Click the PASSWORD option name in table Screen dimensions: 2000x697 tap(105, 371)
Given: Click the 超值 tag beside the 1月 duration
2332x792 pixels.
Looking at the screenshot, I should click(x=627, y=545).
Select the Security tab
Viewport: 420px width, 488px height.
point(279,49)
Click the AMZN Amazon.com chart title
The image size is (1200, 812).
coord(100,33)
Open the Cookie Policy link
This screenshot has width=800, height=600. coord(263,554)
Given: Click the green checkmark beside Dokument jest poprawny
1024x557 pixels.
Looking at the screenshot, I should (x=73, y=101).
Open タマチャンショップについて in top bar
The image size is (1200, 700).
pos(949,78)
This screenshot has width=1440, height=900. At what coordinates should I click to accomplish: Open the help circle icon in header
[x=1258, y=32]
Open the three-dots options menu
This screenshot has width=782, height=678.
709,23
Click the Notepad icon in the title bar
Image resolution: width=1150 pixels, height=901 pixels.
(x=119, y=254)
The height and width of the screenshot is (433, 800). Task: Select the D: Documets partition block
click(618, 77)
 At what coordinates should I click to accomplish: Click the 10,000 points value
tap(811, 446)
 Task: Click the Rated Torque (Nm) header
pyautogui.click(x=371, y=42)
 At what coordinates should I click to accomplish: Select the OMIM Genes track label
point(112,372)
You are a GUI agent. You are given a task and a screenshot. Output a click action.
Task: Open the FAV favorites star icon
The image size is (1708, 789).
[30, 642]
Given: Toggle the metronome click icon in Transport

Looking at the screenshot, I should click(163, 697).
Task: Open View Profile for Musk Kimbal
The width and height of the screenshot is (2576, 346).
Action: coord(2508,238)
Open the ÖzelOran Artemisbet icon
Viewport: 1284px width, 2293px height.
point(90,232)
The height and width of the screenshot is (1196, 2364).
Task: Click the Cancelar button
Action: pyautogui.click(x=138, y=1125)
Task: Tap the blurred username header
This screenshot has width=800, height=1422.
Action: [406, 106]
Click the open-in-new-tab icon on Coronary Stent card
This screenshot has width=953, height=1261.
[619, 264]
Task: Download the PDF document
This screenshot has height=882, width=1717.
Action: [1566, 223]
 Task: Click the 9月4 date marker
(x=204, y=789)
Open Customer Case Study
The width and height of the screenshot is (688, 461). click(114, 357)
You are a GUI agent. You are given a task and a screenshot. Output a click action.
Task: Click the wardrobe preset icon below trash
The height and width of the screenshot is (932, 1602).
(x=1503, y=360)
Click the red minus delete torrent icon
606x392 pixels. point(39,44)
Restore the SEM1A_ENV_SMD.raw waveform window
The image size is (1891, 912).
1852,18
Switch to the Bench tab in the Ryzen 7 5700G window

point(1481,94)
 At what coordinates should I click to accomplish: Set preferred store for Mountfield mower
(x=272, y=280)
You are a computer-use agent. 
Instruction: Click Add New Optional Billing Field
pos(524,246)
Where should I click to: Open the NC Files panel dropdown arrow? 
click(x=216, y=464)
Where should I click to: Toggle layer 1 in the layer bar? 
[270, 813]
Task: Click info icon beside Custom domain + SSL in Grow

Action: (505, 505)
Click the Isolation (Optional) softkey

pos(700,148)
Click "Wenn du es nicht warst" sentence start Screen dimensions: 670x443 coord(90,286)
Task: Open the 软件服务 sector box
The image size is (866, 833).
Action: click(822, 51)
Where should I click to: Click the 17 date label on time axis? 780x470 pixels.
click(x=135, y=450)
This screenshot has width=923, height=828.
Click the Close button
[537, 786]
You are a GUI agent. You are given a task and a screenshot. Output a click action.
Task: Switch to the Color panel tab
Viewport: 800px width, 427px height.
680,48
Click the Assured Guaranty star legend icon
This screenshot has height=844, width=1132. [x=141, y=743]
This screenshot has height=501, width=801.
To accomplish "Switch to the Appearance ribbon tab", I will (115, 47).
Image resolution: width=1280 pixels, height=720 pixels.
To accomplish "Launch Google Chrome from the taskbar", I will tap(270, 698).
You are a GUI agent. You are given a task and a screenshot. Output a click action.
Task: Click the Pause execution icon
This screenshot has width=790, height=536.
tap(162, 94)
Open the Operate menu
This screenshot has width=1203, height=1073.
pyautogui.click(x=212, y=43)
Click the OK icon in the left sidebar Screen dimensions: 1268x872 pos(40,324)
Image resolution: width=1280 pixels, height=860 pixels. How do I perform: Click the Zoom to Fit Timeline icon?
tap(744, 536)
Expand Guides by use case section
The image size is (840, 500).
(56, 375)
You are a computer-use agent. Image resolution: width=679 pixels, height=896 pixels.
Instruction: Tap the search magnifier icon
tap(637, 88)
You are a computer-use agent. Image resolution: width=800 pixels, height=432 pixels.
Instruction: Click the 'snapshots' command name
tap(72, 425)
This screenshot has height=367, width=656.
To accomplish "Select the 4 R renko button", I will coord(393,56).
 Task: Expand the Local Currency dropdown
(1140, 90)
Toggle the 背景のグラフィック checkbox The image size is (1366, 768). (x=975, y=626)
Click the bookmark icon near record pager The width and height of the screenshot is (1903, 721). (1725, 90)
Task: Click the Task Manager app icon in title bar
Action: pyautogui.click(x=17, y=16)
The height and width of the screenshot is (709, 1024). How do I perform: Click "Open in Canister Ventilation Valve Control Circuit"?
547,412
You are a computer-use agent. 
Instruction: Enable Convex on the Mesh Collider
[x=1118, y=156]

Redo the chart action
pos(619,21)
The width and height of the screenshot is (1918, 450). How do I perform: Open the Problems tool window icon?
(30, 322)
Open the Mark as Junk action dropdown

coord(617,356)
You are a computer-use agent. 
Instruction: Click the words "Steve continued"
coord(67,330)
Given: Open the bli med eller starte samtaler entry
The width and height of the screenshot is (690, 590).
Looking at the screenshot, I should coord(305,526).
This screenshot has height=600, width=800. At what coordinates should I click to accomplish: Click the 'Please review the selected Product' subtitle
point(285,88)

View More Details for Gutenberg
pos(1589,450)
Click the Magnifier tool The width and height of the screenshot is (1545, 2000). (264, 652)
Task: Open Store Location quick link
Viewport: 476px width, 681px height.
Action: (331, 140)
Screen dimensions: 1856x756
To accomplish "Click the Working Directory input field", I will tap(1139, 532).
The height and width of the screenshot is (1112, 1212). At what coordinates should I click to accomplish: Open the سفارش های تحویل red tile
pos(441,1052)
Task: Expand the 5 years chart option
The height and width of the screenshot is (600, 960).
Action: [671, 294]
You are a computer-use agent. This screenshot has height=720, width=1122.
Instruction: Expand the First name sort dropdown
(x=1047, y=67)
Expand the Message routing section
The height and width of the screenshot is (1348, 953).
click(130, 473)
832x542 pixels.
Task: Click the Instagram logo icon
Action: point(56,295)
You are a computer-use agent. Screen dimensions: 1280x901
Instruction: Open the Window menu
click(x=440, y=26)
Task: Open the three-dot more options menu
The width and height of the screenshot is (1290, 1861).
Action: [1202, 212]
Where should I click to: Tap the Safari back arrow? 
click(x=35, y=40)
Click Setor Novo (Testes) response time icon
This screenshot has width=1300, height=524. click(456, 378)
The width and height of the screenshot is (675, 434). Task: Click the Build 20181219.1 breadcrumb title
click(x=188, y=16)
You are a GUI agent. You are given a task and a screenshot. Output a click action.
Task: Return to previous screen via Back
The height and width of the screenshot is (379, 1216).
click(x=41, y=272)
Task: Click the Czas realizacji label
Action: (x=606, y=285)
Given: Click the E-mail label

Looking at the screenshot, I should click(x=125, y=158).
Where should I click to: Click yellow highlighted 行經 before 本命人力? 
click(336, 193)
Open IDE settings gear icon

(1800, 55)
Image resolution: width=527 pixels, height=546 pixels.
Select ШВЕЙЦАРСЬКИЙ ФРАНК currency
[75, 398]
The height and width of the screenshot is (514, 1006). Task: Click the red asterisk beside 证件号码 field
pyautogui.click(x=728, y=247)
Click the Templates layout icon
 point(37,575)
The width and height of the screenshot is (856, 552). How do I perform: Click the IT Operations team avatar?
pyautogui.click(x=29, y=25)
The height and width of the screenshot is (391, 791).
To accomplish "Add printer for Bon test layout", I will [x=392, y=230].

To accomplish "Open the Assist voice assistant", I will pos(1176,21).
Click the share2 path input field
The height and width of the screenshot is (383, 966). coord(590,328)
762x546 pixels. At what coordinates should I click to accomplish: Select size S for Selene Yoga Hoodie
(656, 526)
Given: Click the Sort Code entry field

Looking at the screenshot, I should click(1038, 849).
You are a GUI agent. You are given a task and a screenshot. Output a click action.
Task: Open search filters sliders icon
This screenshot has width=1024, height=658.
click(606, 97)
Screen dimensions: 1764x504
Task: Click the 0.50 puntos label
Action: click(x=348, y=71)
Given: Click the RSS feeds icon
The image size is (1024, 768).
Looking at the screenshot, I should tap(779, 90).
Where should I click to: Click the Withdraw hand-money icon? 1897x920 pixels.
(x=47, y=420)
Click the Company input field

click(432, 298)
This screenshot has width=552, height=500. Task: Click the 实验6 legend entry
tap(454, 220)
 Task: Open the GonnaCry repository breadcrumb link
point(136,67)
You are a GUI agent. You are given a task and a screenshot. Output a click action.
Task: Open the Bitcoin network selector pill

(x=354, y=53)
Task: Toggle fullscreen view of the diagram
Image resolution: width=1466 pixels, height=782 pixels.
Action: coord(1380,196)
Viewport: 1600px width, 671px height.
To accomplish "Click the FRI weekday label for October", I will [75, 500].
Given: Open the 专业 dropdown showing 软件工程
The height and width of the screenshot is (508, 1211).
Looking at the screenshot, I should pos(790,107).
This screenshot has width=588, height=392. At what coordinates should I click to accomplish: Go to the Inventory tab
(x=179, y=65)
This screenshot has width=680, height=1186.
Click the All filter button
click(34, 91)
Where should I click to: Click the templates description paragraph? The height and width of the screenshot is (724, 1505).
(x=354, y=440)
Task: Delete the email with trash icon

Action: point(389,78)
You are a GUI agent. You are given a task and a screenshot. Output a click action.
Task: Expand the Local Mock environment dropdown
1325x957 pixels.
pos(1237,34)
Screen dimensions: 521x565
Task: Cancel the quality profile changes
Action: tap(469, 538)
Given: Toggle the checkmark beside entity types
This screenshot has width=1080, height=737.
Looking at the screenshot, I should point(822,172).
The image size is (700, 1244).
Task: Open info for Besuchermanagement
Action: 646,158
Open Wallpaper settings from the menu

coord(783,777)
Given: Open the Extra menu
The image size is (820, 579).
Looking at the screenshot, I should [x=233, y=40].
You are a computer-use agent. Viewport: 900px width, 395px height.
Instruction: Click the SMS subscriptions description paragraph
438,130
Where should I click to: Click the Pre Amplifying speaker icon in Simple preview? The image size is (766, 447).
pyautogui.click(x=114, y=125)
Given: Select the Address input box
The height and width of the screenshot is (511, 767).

• **DESCRIPTION OF THE TASK**: Would you copy, unchanged, the stretch of the records above that begins at the line containing "The height and width of the screenshot is (709, 1024)." and ends at the line containing "Expand the Message routing section", and only that?

• **RESULT OF THE EXERCISE**:
The height and width of the screenshot is (709, 1024). How do I perform: Click "Open in Canister Ventilation Valve Control Circuit"?
547,412
You are a computer-use agent. 
Instruction: Enable Convex on the Mesh Collider
[x=1118, y=156]

Redo the chart action
pos(619,21)
The width and height of the screenshot is (1918, 450). How do I perform: Open the Problems tool window icon?
(30, 322)
Open the Mark as Junk action dropdown

coord(617,356)
You are a computer-use agent. 
Instruction: Click the words "Steve continued"
coord(67,330)
Given: Open the bli med eller starte samtaler entry
The width and height of the screenshot is (690, 590).
Looking at the screenshot, I should coord(305,526).
This screenshot has height=600, width=800. At what coordinates should I click to accomplish: Click the 'Please review the selected Product' subtitle
point(285,88)

View More Details for Gutenberg
pos(1589,450)
Click the Magnifier tool The width and height of the screenshot is (1545, 2000). (264, 652)
Task: Open Store Location quick link
Viewport: 476px width, 681px height.
Action: (331, 140)
Screen dimensions: 1856x756
To accomplish "Click the Working Directory input field", I will tap(1139, 532).
The height and width of the screenshot is (1112, 1212). At what coordinates should I click to accomplish: Open the سفارش های تحویل red tile
pos(441,1052)
Task: Expand the 5 years chart option
The height and width of the screenshot is (600, 960).
Action: [671, 294]
You are a computer-use agent. This screenshot has height=720, width=1122.
Instruction: Expand the First name sort dropdown
(x=1047, y=67)
Expand the Message routing section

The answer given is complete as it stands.